Babies Understand More Than You Think

by Cassandra R. Elias

Bergelson Swingley StudyAlthough they can't say the words yet, young babies understand what you're talking about. A new study has found that infants as young as six months can understand words being spoken to them.

Every parent knows their bright-eyed babe associates the words mommy and daddy with the correct person, maybe even before they can sit up or reach out to that parent.

Now a team from the University of Pennsylvania says that six- to nine-month old babies learn the meaning of the words for certain foods and body parts through their daily exposure to language.

Up until now, It was believed that infants between 6 and 9 months were busy learning about the sounds of their native language. Most psychologists believed babies didn't understand what words meant until closer to a their first birthday.

University of Pennsylvania psychologists, Elika Bergelson and Daniel Swingley put this belief to the test. They invited caregivers and babies to the lab and showed that babies could actually understand words with two simple tests.

In the first, babies sat on a caregiver's lap facing a screen showing images of one food item and one body part (see picture above). They were prompted with statements like "Where is the apple?" or "Which is a leg?" An eye-tracking device followed the child's gaze.

The second test was similar but the screen displayed objects in natural contexts, such as a few foods laid out on a table, or a human figure.

In both the two-picture and scene tests, the researchers found that the 6- to 9-month-old babies fixed their gaze more on the picture that was named.

Did the caregiver coach the baby's response? Probably not. They wore a visor so they couldn't see the screen. Those babies did it all on their own!

"I think this study presents a great message to parents: You can talk to your babies and they're going to understand a bit of what you’re saying," Swingley said. "They're not going to give us back witty repartee, but they understand some of it. And the more they know, the more they can build on what they know."

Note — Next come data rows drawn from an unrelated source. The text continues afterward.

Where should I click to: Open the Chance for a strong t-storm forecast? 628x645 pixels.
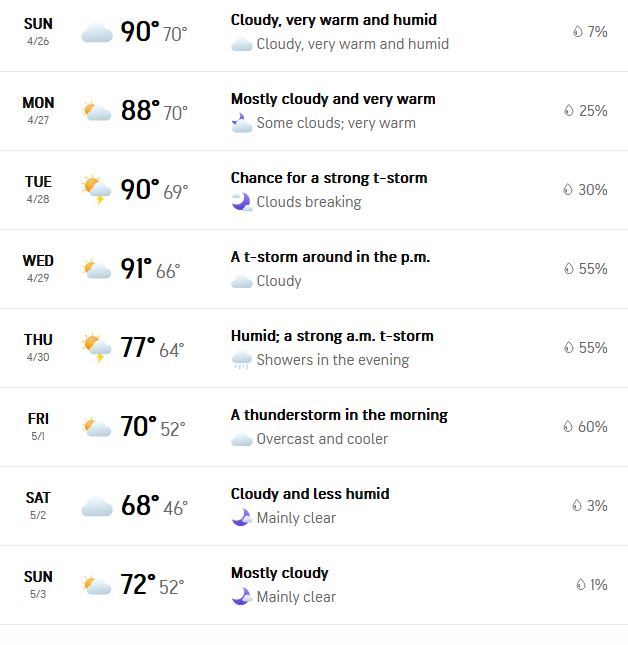point(328,178)
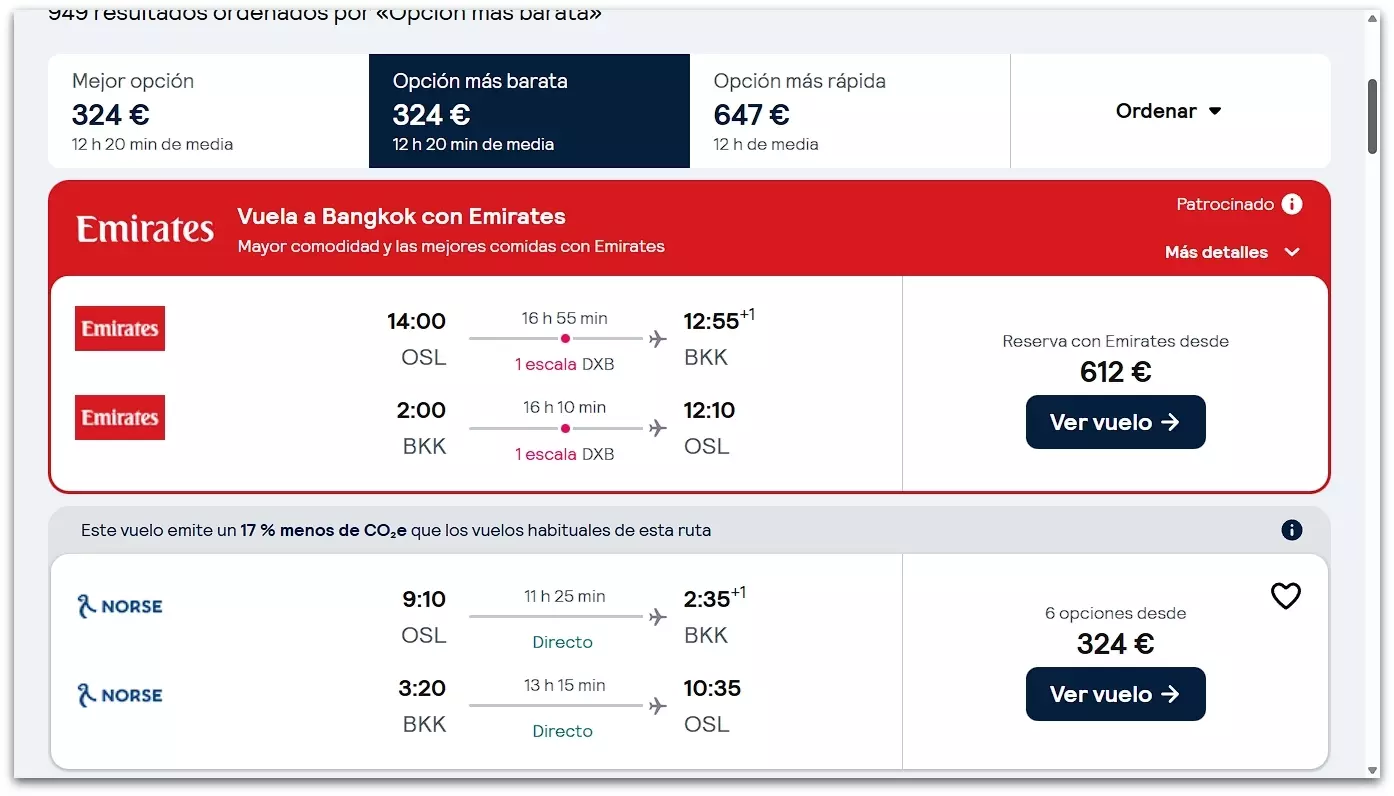
Task: Select the Opción más barata tab
Action: click(x=529, y=111)
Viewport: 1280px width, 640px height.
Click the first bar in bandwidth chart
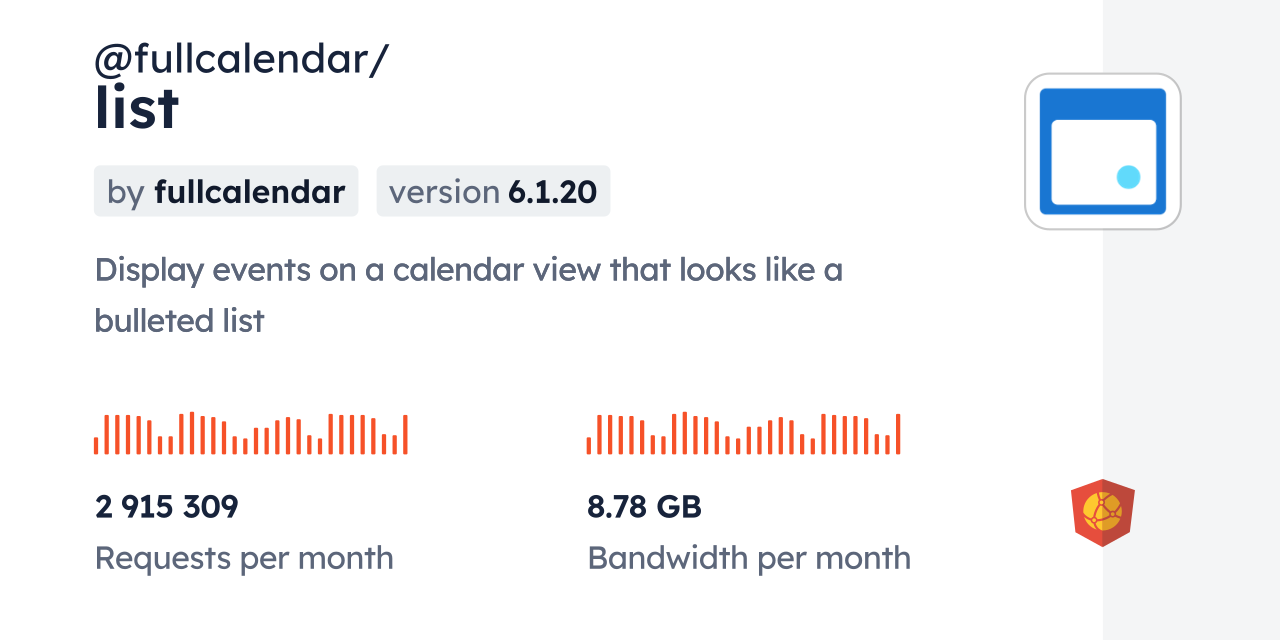(x=589, y=445)
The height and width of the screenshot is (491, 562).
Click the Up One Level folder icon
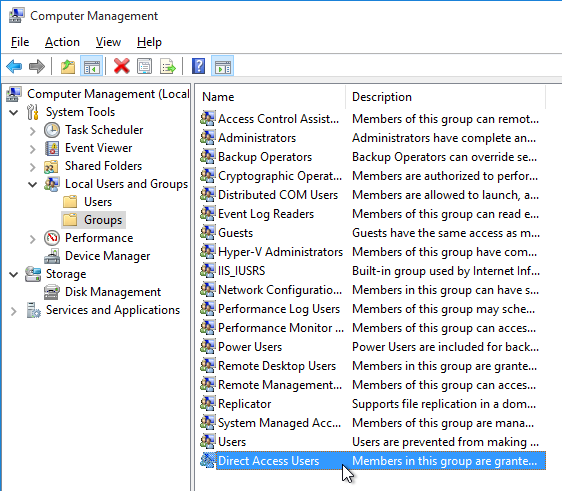[68, 66]
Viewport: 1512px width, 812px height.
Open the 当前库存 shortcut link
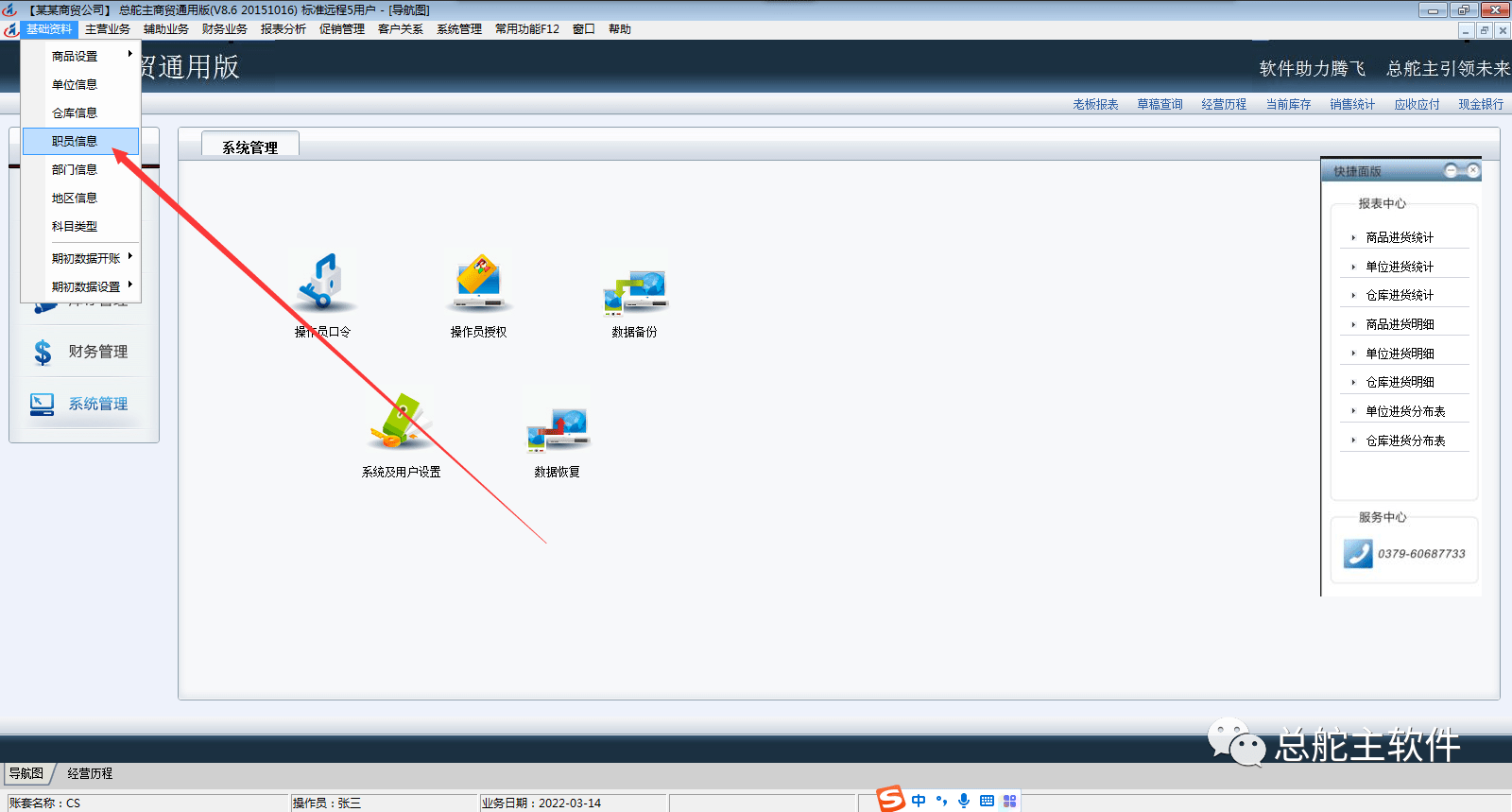click(x=1288, y=105)
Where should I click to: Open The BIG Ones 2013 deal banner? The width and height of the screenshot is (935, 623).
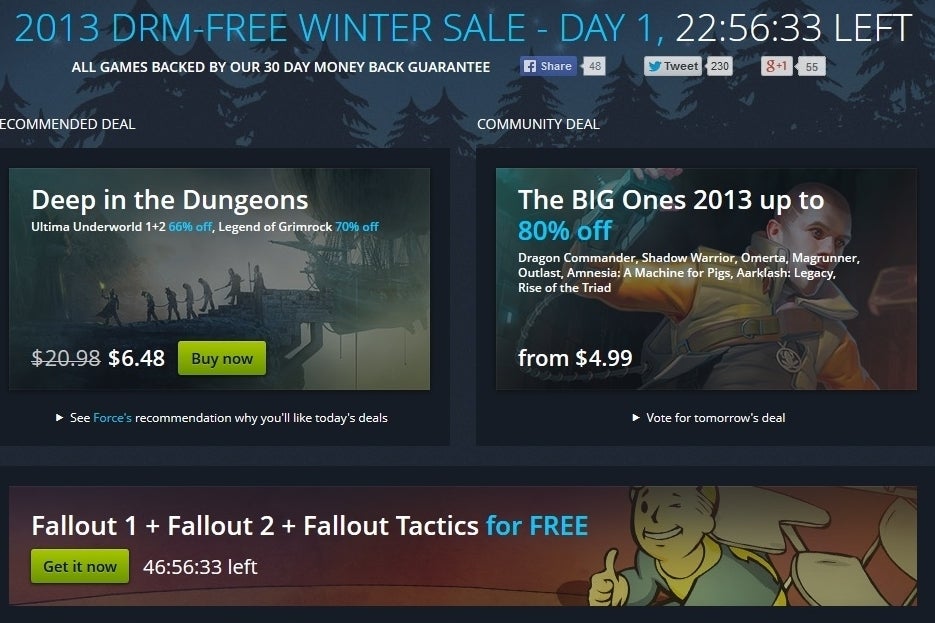click(x=706, y=279)
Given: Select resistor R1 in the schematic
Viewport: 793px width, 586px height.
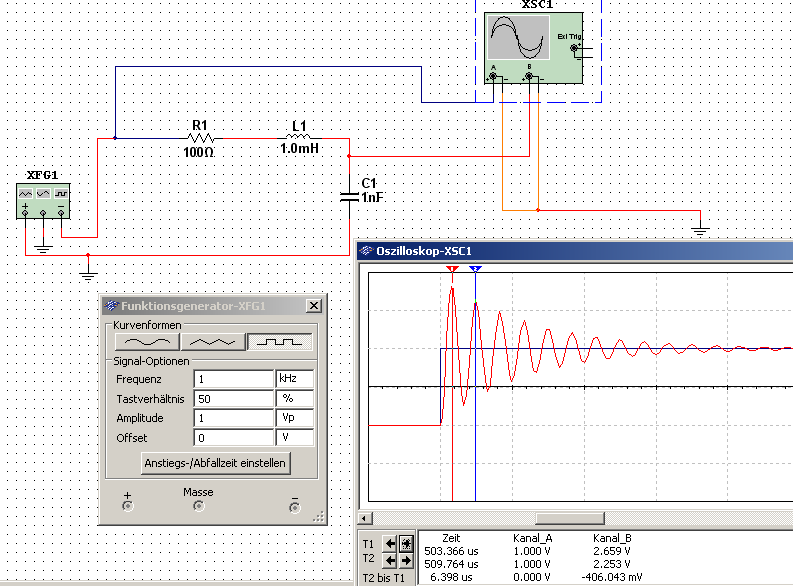Looking at the screenshot, I should click(201, 138).
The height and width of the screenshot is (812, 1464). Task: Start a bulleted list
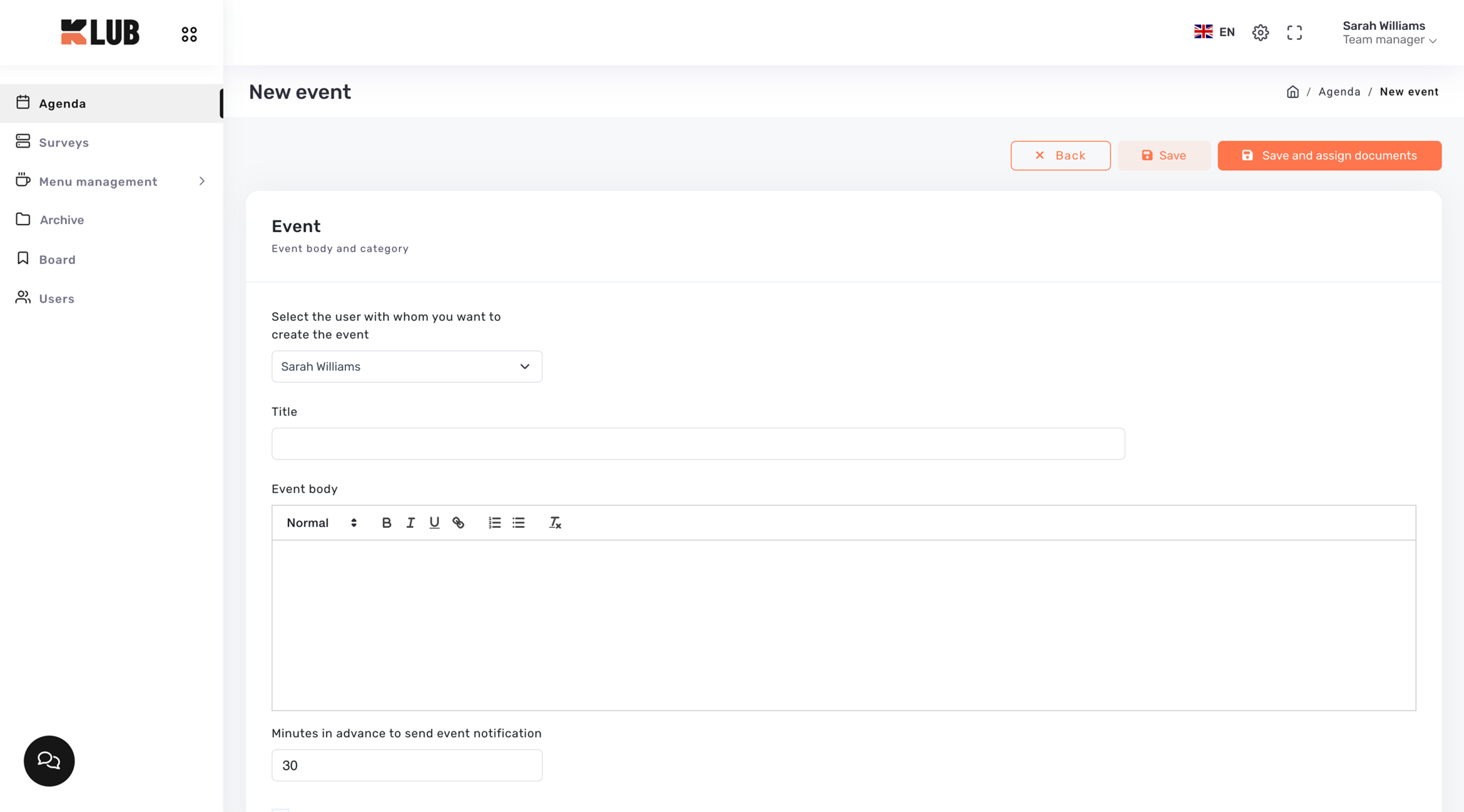[x=518, y=523]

Help Your Baby Learn About Language

Babies learn language by hearing you talk and by practicing the sounds they hear. These games and activities can help turn baby babble into first words:

Talk to Your Baby

Do you feel silly talking to your tiny tot? You might not get an answer your question yet, but your baby listens and puts the things in the world together with the words that go with them.

Repeat That Sound

Play language "games" with your baby. When she makes a sound, repeat it and add a new sound. Take turns "talking." Smile at her. Sing to her. Recite nursery rhymes. Play Pat-a-cake.

Read Together

Even before he can understand the story, he hears the sounds. Sharing a book helps build a lifelong love of reading.

Interact in Real Time

Experts recommend kids under two skip the TV or videos. Babies learn language best from real, live people. "Canned" TV sounds aren't the same.

Can You Hear Me?

Have your baby's hearing screened. Your baby may need a specialist's help if a hearing problem exists.

Go Bilingual

Teach multiple languages early. If you'd like your child to speak more than one language, start early! Children growing up in bilingual homes often speak both languages fluently.

How does your baby show that words make sense? Let us know!

About the study: Bergelson, Elika and Daniel Swingley, "6- to 9-Month-Olds Understand the Meaning of Many Spoken Words," February 13, 2012, "Proceedings of the National Academy of Sciences." The study tested 33 six-to-nine-month-olds and 50 children from 10 to 20 months completed the same tests to see how their abilities compared with the younger group.